Mission Support at the IRTF

 By Alan Tokunaga, NASA Infrared Telescope Facility


The NASA Infrared Telescope Facility (IRTF) is a 3.0 meter infrared telescope located near the summit of Mauna Kea. The IRTF was established by NASA in 1979 to obtain infrared observations in support of its missions to the planets, comets, and asteroids. It was designed for maximum performance in the infrared portion of the spectrum by taking advantage of the high transmission, excellent seeing, minimal water vapor, and low thermal background at Mauna Kea. Facility instruments are provided for data acquisition, and these instruments are developed and maintained by the IRTF staff.

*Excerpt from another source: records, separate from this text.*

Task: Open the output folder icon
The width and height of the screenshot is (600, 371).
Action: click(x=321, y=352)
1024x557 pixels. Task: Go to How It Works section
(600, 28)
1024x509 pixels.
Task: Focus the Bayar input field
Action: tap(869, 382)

The IRTF currently provides ground-based support of major missions to Mercury, Venus, Mars, and Saturn, as well as missions to comets and asteroids. The IRTF is a leading facility for observations of asteroid surface composition, especially asteroids that come very close to the Earth.

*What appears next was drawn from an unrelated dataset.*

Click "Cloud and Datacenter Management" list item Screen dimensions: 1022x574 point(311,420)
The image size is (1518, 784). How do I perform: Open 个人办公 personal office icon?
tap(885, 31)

Some recent scientific highlights of the IRTF will be discussed, including: (1) The discovery of methane on Mars, which has led to tremendous interest in understanding if this is the result of geologicalor or biological processes. (2) The discovery of a possible volcano on Titan (the largest moon of Saturn). If confirmed this would show that Titan is currently geologically active and the "lava" would be completely different from anything we are familiar with on the Earth. (3) Observations of the composition and size of an asteroid that may impact the Earth in the future. These observations lead to questions about how one might prevent it from colliding with the Earth. Galactic Center and beyond. Finally, the formation of new stars occurs within very dense regions of interstellar molecular clouds. These regions are very dusty, and entirely hidden from observers of visible light. To answer the major questions of how star formation takes place, therefore, we need to observe at the longer wavelengths – in other words, infrared and submillimeter. 

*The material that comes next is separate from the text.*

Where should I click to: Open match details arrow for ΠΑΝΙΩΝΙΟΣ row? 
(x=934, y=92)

Since much of the work conducted at the IRTF is done remotely, there will be a discussion of how observations are made utilizing the internet. Current observations with the IRTF are made by observers located anywhere on the Earth.

Speaker Biography 

Alan Tokunaga has worked on astronomical instrumentation and studies of the solar system, interstellar medium, and star formation. Since joining the Institute for Astronomy in 1979, he has been a staff member of the NASA IRTF until 1990 and a staff astronomer at the IFA until the present time. While on the staff of the IRTF, he was Principal Investigator responsible for the construction of two facility instruments, the Cooled Grating Array Spectrometer and the Cryogenic Echelle Spectrograph. His research with these instruments included spectroscopy of comets, planets, and satellites, spectroscopy of carbonaceous infrared emission features in the interstellar medium, and high-resolution spectroscopy of the circumstellar material of young stellar objects. He was the Principal Investigator on the Infrared Camera and Spectrograph, a facility instrument for the 8.2-m Subaru Telescope at Mauna Kea. His current research includes studies of the carbonaceous material in the interstellar medium and star formation. He has been promoting the use of standard near-infrared filters since 2000. During 2005-2006 he co-led a study for a mid-IR echelle spectrograph for the Thirty-Meter Telescope. He is currently the Director of the NASA Infrared Telescope Facility.